I am using a mixed environment (for dev):

  • 64GB, 3*32GB and 3*16GB memory
  • CPU(s): 4
  • Thread(s) per core: 1
  • Core(s) per socket: 4
  • Socket(s): 1
  • All with os: centos7.

The reason why we tar.gz the files is because we receive may small xml files, 25,000. Loading these files into hadoop will take over 4 hours. tar.gz reduces the load time to around 10mins as well as reducing the size from 14GB to 0.4GB.

I have tried removing the tar.gz, the speed becomes 1h45. This is likely to be the result of many small files.

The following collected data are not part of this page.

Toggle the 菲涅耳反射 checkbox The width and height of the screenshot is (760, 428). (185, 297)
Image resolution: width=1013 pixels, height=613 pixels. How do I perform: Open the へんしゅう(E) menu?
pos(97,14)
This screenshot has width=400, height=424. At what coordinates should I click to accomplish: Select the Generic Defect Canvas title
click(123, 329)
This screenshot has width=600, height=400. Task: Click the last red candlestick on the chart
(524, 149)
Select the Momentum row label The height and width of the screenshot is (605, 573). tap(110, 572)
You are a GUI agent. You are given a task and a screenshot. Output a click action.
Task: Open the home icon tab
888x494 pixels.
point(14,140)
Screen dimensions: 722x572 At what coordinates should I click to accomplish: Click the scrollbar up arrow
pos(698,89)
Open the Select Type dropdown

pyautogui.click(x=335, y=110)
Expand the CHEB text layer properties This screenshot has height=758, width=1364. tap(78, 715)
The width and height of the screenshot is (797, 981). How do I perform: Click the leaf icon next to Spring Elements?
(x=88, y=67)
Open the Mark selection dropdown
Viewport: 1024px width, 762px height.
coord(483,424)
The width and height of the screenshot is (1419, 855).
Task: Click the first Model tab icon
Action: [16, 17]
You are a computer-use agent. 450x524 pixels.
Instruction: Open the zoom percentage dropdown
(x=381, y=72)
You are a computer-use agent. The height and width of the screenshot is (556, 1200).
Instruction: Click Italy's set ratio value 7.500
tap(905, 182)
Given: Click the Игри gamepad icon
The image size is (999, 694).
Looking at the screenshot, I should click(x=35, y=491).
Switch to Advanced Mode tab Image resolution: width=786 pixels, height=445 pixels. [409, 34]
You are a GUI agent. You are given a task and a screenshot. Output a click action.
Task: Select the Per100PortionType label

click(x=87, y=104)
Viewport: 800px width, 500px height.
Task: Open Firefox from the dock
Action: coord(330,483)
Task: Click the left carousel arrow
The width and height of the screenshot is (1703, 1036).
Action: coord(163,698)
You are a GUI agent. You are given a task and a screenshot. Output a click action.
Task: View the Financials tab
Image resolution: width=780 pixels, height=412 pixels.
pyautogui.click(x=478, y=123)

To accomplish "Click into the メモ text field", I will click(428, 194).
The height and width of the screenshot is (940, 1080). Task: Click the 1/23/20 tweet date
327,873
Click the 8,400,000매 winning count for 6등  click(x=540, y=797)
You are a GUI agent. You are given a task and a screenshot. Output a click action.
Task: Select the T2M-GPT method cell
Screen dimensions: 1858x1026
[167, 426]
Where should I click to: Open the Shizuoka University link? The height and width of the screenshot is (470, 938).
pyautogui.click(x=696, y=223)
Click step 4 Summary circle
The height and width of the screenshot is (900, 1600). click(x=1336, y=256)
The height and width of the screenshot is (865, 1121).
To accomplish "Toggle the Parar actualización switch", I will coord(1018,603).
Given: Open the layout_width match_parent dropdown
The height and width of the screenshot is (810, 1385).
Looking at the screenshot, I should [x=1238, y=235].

To add, the pig parser maybe faster because the XML structure is hardcoded. This wants to be avoided because we have experienced machines changing the way the xml is produced so the Spark parsing is more robust.

Ideally, we would like to use the more robust spark parser but have the load into hadoop at around 10min and the processing time at around 10mins.

Any ideas? One idea is to tar.gz into multiple files, i.e. 25,000 into 10 files. the load time would be ~10mins, processing time somewhere in between 10mins and 50mins.

Does anyone have:

  1. Any better idea?
  2. Reasons why this may not be a good idea?
  3. Issues I may come across?

There's also HAR files, "Hadoop archive files", which are a halfway house between a tar file and unexpanded files: they all live in a single .har file, but the work is split up into the analytics code as independent XML files.

see Har files

So I have changed the way I tar.gz the files.

At first I tried to create files of the size of 128mb (about 4 files), then 64mb (about 8-10 files), and then 1mb (100+).

Obviously, this alters the amount of tasks that run. The task run faster the smaller the file, except one!

One task always takes ~50mins.

Why does this happen? How do I speed up this task?

Hi Antin,

For XML files I would recommend using the sequencefile file container. Create one big sequencefile containing all your xml files. A sequencefile works similarly to a map with entries consisting of a key and a value. The key to each entry in your sequencefile could be for example the "filename + date" and the value the content of the XML file. The advantage about using a file container such as Sequencefiles, AVRO or Parquet is that they are splittable when compressed with Gz. However to improve compression & decompression speed I would recommend the Snappy compression codec.

The following Stackoverflow discussion thread will also clarify things.


Thanks Mark. I have looked into your suggestions.

Which has lead me to LZO Compression;

I think this may be something I try next. Do you have any suggestions with this? Doesn't HDP already comes with LZO? The link is a good few years old. should I try something else before I spend a few hows with this? My company is not keen on me spending a few hours writing Java sequenceFile jar.

New Contributor

Hi Mark,

com.databricks.spark.xml loader expect to have XML files in the path, not Sequence Files. How spark-xml will deals with SequenceFileInputFormat instead com.databricks.spark.xml.XmlInputFormat?